Sounds like they should take away the Oscar won by Hattie McDaniel for her performance in Gone With the Wind.
they can take all the monuments down they want..all the movies they want...still doesnt fix their problems. Learn to talk properly, go to school, quit resisting arrest...stop glorifying criminals..i could go on and on...in the 70’s, i went to a half black half white high school in Detroit....theyve taken a gigantic step backwards from the blacks i knew then...really sad.
In Pittsburgh the PC morons REMOVED a Statue of Stephen Foster. They said it was because a bucolic side character who is holding a sheaf of wheat and a sickle “looked like a slave negro” (it didn’t and they are full of shite)
The first real American songwriter of his time, who sold his song catalogue to Mr.Christy for his traveling minstrel show- in 1850, for $25,000, and who died of an infection, penniless in a run down hotel in Bellevue, NYC.
An American icon: The Old Folks at Home, My Olde Kentucky Home, Angelina Baker (a loving song about a slave romance that was not to be when the girl is sold off without any notice-incredibly progressive song for 1850), Beautiful Dreamer, Jeanie With the Light Brown Hair, Oh Susanna!, and the incomparable heartfelt song to starving waifs- “Hard Times Come Again No More”.
Stephen Foster was BORN in Pittsburgh, and the a@@holes tore down a monument to their native son.
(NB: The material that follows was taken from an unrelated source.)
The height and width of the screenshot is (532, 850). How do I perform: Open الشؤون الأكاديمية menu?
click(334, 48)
Maybe they’ll put up one for MC Hammer or Jay-Z.
I do...*if* it’s a free preview weekend.
Might find 3, maybe 4 movies I can sit through.
The rest is crap.
STARZ is better but I recently found EPIX which beats them all.
“As god is my witness... I’ll never believe anything from CNN’s marketeers again!”
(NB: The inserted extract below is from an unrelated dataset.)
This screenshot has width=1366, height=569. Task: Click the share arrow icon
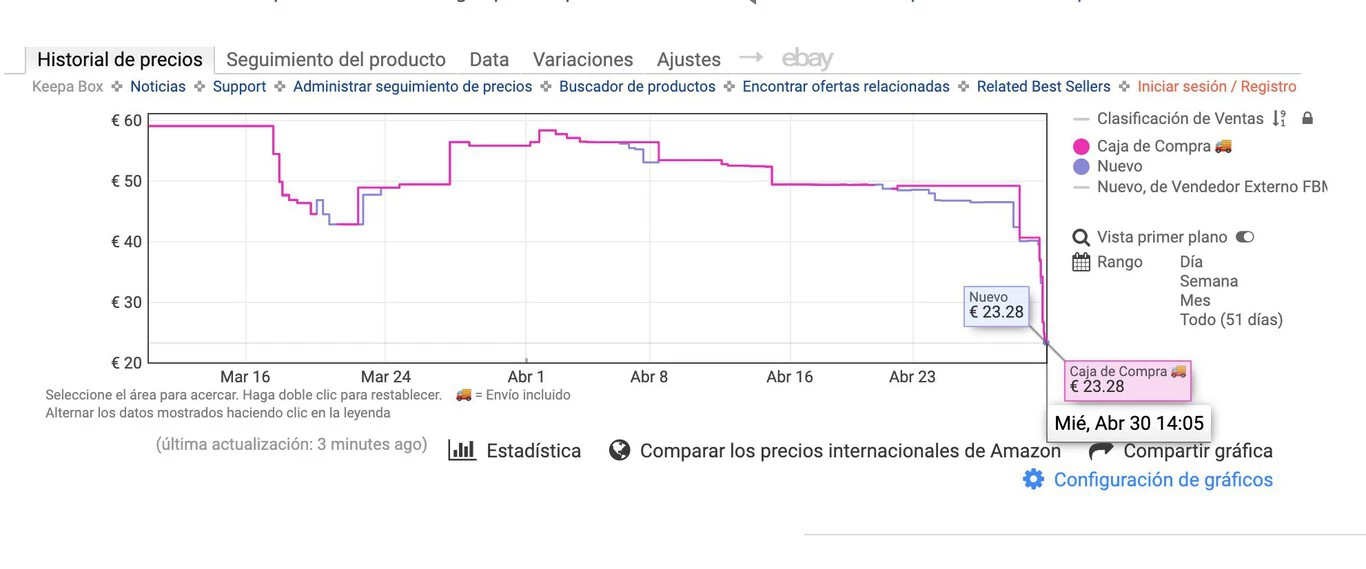click(x=1101, y=450)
Someday the left will regret this....Their “classics” will be censored....
The only reason any form of “revolution” continues is because MAJOR FOOLS ARE PANDERING TO IT....
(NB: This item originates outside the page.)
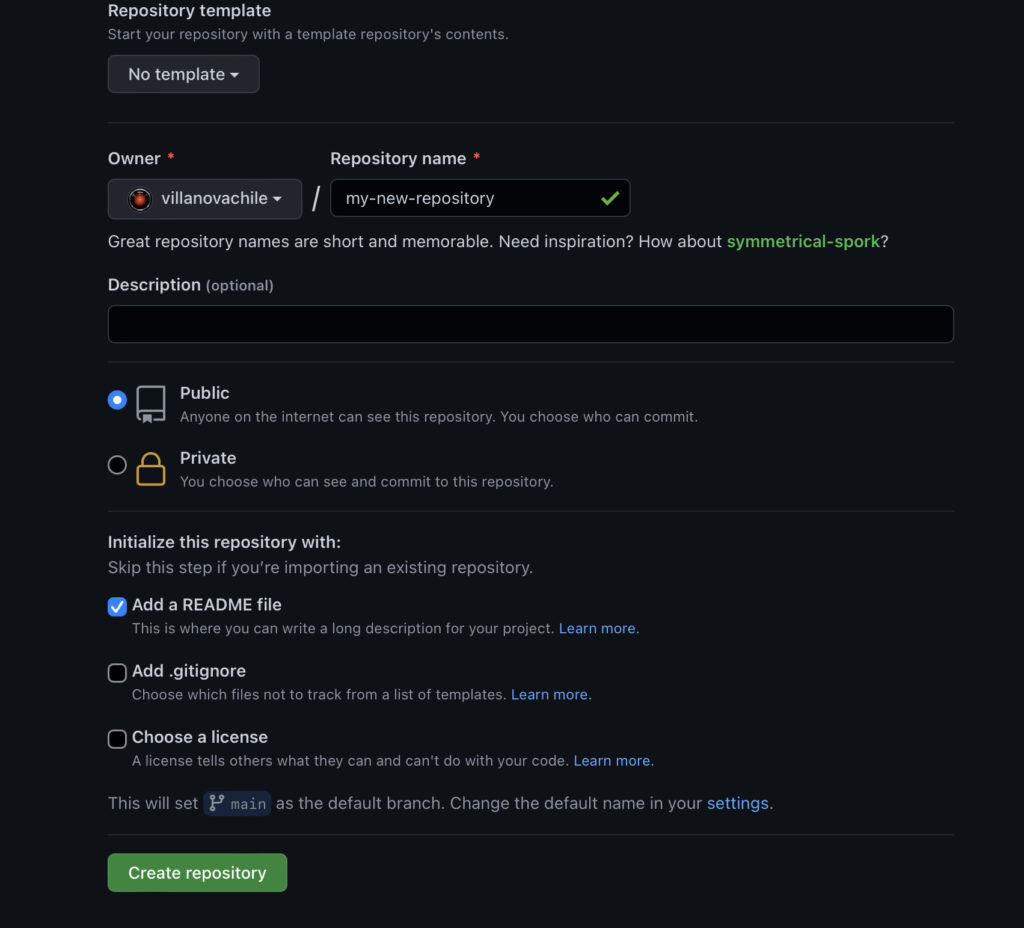Click the Public repository book icon
The width and height of the screenshot is (1024, 928).
(151, 404)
The first civil war never happened.
There, that will fix things.
Jeopardy yesterday final Of what film opening was MLK part of the choir?
I saw that too. He was 10 years old at the time and sang at Atlanta premiere
What Civil War????
I just don’t understand the Song of the South thing. Does a happy black man in the South offend them that much.
Their MARXIST revolution continues...
No. It was the Tar Baby.
Let me get this right...Hattie McDaniel not okay...”Car Wash,” and blaxploitation films, okay.
Hubby and I just saw an interesting old movie with an all black cast on TCM (I believe it was 'Stormy Weather' with Lena Horne). One or two of the black cast members were in blackface makeup when doing an on-stage performance in the movie. Yeah, I'm still confused over that, lol.
The TCM commentators provide historical explanations (and offer some opinions) about how blackface and themes in movies like 'Birth of a Nation', etc. originated, which is far better than banning these movies outright, IMO.
With that stroke he was as absent as Biden is now.
I've always relied on the hostility and stupidity of strangers.
Interesting fact: Stephen Foster was born on America’s 50th birthday July 4, 1826, the same day Thomas Jefferson and John Adams died.
Thou hast triumphed, O pale snowflake. The world has grown gray from thy breath.